Once you reach the line holding "You are a computer-use agent. The height", write out that line and every later one exactly, ending with the last line of the data; write nothing else.

**** DATA TO USE ****

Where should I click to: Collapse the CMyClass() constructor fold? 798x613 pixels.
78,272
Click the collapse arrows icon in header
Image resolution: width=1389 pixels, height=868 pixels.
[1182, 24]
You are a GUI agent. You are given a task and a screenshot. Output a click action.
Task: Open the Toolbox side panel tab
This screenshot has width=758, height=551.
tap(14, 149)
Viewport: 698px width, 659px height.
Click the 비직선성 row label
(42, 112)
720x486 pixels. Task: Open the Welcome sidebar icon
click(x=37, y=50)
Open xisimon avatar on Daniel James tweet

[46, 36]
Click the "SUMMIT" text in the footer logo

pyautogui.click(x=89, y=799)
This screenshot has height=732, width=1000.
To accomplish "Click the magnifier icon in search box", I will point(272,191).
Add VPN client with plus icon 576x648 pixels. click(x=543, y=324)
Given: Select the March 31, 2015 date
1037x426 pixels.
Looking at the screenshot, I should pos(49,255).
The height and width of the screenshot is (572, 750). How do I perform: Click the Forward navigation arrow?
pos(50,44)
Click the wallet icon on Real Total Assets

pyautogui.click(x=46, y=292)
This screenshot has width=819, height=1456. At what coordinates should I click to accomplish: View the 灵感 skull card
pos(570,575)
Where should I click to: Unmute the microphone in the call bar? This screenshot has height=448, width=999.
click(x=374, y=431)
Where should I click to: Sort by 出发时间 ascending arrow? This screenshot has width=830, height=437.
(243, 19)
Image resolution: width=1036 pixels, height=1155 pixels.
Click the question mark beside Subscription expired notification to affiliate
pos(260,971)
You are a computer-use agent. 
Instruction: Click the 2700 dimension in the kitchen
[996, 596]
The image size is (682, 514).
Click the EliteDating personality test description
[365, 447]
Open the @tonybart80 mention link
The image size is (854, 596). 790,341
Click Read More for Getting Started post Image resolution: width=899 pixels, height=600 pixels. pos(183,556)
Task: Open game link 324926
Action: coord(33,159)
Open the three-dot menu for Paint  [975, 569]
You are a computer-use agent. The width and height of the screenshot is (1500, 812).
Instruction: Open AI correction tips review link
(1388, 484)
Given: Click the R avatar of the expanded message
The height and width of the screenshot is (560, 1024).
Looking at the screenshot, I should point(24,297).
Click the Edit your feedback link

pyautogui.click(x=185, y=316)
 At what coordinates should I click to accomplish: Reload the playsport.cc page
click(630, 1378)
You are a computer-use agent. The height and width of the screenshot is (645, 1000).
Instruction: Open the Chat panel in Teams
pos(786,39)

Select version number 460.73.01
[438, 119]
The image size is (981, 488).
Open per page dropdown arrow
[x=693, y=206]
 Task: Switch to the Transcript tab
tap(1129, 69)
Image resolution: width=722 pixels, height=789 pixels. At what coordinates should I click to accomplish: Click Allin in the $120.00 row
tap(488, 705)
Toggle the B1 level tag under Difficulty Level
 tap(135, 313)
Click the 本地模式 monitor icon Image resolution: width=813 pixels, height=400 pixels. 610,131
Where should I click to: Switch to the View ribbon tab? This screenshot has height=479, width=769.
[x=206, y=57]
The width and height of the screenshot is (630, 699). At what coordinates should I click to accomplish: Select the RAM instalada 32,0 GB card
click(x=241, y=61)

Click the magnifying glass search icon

****

TASK ANSWER
You are a computer-use agent. The height and width of the screenshot is (645, 1000).
Instruction: Open the Chat panel in Teams
pos(786,39)

Select version number 460.73.01
[438, 119]
The image size is (981, 488).
Open per page dropdown arrow
[x=693, y=206]
 Task: Switch to the Transcript tab
tap(1129, 69)
Image resolution: width=722 pixels, height=789 pixels. At what coordinates should I click to accomplish: Click Allin in the $120.00 row
tap(488, 705)
Toggle the B1 level tag under Difficulty Level
 tap(135, 313)
Click the 本地模式 monitor icon Image resolution: width=813 pixels, height=400 pixels. 610,131
Where should I click to: Switch to the View ribbon tab? This screenshot has height=479, width=769.
[x=206, y=57]
The width and height of the screenshot is (630, 699). At what coordinates should I click to accomplish: Select the RAM instalada 32,0 GB card
click(x=241, y=61)

Click the magnifying glass search icon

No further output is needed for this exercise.